ASSIGNMENT: When you reach the line in the listing below that contains "Where should I click to: Open", begin returning lines exactly as written, and stop after the line that contains "Given: Select the Hβ absorption line label". Return no other lines.

DATA SECTION:
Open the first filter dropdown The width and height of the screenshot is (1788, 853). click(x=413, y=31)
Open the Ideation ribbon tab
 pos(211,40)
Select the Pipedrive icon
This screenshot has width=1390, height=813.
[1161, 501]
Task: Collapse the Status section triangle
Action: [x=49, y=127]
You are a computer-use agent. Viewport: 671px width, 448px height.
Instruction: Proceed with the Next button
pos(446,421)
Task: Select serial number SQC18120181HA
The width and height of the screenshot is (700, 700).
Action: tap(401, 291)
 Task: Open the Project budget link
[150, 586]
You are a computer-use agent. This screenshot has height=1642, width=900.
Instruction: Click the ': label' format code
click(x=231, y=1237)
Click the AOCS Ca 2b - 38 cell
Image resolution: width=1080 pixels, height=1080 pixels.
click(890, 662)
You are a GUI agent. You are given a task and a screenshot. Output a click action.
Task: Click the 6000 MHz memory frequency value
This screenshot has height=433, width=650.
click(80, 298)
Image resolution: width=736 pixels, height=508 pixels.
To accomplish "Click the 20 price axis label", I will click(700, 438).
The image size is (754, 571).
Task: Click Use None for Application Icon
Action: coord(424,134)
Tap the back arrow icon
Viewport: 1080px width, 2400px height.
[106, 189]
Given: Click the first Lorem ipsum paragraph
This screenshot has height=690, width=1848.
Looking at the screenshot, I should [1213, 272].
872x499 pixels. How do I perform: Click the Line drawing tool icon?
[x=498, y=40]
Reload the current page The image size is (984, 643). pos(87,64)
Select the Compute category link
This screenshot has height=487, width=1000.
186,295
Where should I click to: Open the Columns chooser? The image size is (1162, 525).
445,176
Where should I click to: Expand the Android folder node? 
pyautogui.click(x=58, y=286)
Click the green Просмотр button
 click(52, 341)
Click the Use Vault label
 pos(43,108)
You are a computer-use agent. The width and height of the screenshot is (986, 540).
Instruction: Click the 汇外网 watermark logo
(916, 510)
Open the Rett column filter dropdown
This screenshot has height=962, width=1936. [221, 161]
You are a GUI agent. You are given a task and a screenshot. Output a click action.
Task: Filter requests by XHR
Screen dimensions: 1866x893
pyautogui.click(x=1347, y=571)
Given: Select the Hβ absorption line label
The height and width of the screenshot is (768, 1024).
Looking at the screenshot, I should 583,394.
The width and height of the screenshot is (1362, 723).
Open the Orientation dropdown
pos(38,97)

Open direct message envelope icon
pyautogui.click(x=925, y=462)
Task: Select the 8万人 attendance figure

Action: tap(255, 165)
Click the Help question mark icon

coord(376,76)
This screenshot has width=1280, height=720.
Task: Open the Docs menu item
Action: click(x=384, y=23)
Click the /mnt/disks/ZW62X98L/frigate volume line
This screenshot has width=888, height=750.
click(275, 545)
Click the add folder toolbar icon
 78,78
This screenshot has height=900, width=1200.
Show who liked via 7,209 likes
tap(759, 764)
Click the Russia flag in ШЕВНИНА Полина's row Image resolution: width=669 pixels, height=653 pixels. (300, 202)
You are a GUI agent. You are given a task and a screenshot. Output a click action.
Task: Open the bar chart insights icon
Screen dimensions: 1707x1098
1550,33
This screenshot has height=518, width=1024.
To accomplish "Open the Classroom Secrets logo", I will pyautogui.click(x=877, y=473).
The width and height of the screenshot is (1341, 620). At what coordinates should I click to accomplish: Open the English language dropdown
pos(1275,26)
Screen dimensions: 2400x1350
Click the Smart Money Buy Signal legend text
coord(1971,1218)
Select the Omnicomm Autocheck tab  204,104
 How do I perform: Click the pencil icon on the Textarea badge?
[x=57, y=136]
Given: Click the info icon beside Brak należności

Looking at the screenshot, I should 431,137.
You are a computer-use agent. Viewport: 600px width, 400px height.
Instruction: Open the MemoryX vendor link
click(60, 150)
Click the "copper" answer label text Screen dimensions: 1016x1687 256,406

SOLUTION:
Where should I click to: Open the Columns chooser? The image size is (1162, 525).
445,176
Where should I click to: Expand the Android folder node? 
pyautogui.click(x=58, y=286)
Click the green Просмотр button
 click(52, 341)
Click the Use Vault label
 pos(43,108)
You are a computer-use agent. The width and height of the screenshot is (986, 540).
Instruction: Click the 汇外网 watermark logo
(916, 510)
Open the Rett column filter dropdown
This screenshot has height=962, width=1936. [221, 161]
You are a GUI agent. You are given a task and a screenshot. Output a click action.
Task: Filter requests by XHR
Screen dimensions: 1866x893
pyautogui.click(x=1347, y=571)
Given: Select the Hβ absorption line label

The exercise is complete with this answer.